Ghana’s financial revolution is unfolding not in bank halls, but in the palms of ordinary citizens. From market women in Tamale to traders in Accra, mobile money has redefined access to finance. Platforms led by MTN Ghana have brought millions into the financial ecosystem, eliminating the traditional barriers of distance, paperwork, and bureaucracy. The Bank of Ghana itself acknowledges this transformation. Its policy direction has consistently emphasized financial inclusion and digital innovation. Yet, as mobile money expands into credit provision, a troubling contradiction is emerging. Easy access is colliding with expensive borrowing.
From Financial Inclusion to Digital Dependence
Mobile money’s success is not accidental. It is the product of deliberate regulatory support. The Bank of Ghana has long pursued a policy of enabling innovation in financial services, aiming to “ensure effective and efficient operation of the banking and credit system”. This strategy has worked. Ghana is widely regarded as one of Africa’s most advanced mobile money markets. But as the ecosystem evolves from payments into digital lending, the regulatory framework is being tested. The critical question now is not whether mobile money works, it clearly does. The question is whether it is working fairly.
The True Cost of Mobile Loans
Mobile lending products typically charge around 8.9% interest over a 30-day period. For many users, this is seen as a small, manageable fee. But the reality is far more serious. Monthly rate is 8.9%, while annualized is over 100% per annum. This places mobile loans in a category that rivals high-risk informal lending, raising fundamental concerns about affordability and ethics. The problem is not just the rate, it is the structure. Short repayment cycles, easy repeat borrowing, and limited understanding of annualized costs. For a borrower taking GH¢1,000, the repayment within a month can exceed GH¢1,089. If rolled over, the debt escalates rapidly.
A Policy Gap: Transparency without Price Control
The Bank of Ghana has not ignored digital finance. In fact, it is actively developing frameworks to guide the sector. A recent policy direction explicitly states that digital financial service providers must operate in a “transparent and fair manner” and disclose all relevant information to consumers. Similarly, the Bank has initiated new efforts to regulate digital lending. It is currently developing guidelines for digital credit delivery, and emphasizes consumer protection and informed decision-making. However, there is a crucial limitation. These guidelines focus on transparency, not affordability. In other words, as long as the cost is disclosed, the pricing itself is largely left to the market.
Do Borrowers Really Understand What They Pay?

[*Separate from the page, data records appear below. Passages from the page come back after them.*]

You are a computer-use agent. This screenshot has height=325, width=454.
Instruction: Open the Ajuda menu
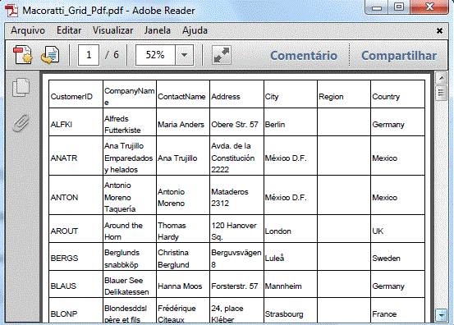point(195,30)

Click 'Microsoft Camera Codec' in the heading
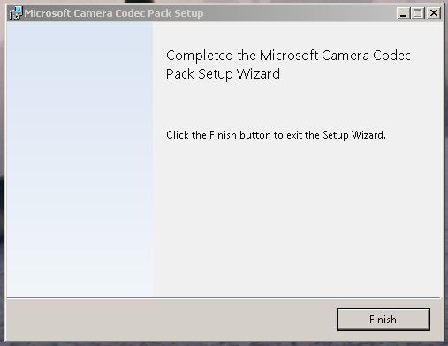pos(335,56)
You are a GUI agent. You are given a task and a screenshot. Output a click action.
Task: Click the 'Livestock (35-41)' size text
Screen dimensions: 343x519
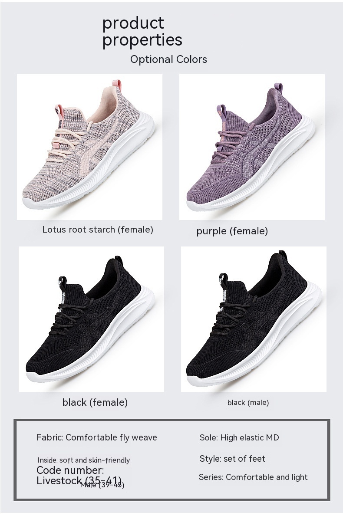click(79, 481)
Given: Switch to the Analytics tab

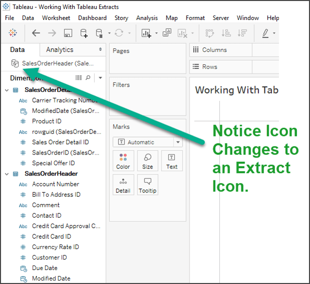Looking at the screenshot, I should 60,50.
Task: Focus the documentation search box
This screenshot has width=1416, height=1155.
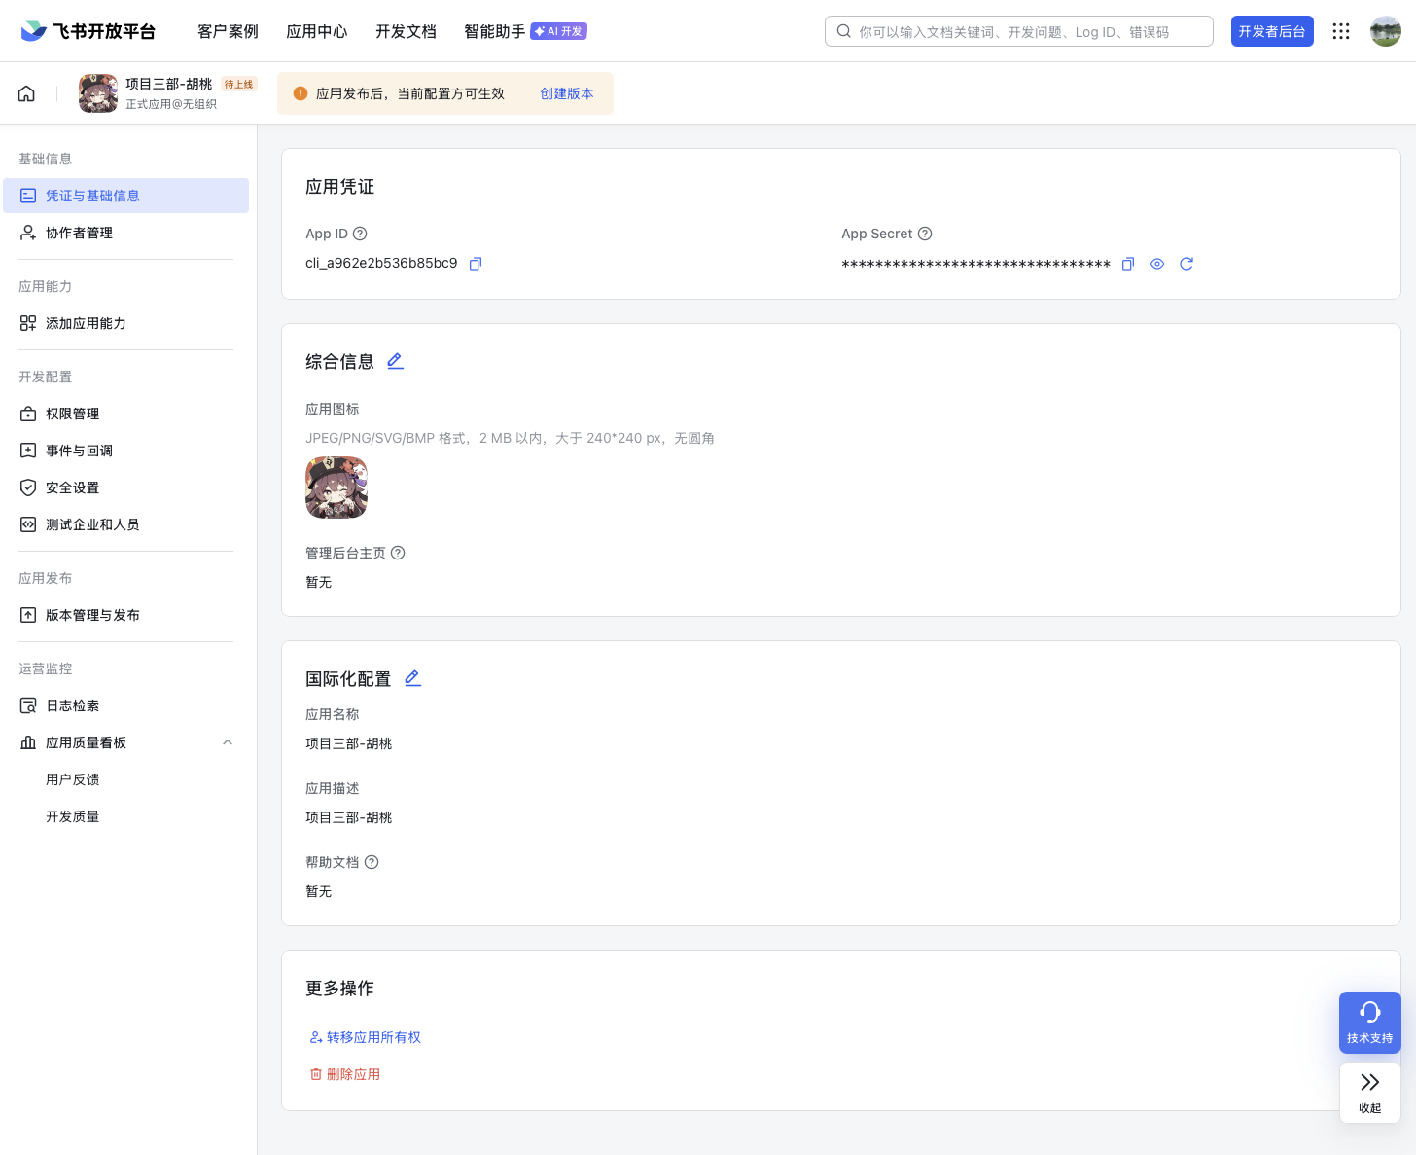Action: 1021,31
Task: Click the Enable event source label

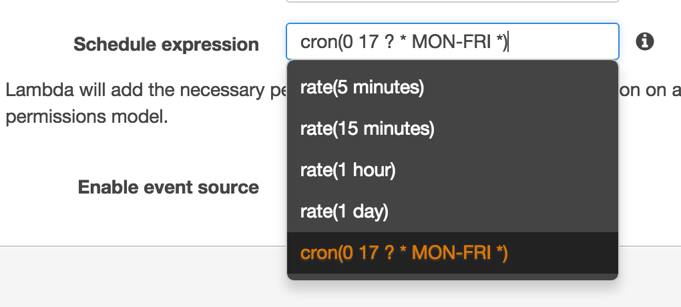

This assumption that disclosure equals understanding is deeply flawed in Ghana’s context. Most mobile money users do not calculate Annual Percentage Rates (APR), focus on immediate repayment amounts, and borrow under financial pressure. Even when costs are disclosed, they are often presented in simplified formats that obscure long-term implications. The Bank of Ghana itself recognizes this risk, stating that disclosure is meant to enable consumers to “make informed decisions”. But the reality on the ground suggests otherwise. Information alone does not guarantee informed choice.

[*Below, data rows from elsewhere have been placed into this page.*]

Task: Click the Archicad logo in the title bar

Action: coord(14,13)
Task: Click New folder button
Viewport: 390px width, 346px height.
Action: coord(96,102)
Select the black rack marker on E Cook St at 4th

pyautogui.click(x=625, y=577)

Comparing the Lending Landscape
To understand the scale of the issue, it is important to compare lending channels:
- Commercial Banks
--- Average lending rates: 28%–35% per annum
--- Structured repayment plans
--- Collateral often required
- Microfinance Institutions
--- Annual rates: 36%–72%
--- Target small businesses and informal sector
- Mobile Money Loans
--- Annualized rates: 100%+
--- Instant, unsecured, short-term
- Loan Sharks
--- Annualized: 150%–300%+
--- Unregulated and often abusive
Mobile money loans are closer to loan sharks than to banks in pricing structure, even though they operate within a formal system.
Who Bears the Burden?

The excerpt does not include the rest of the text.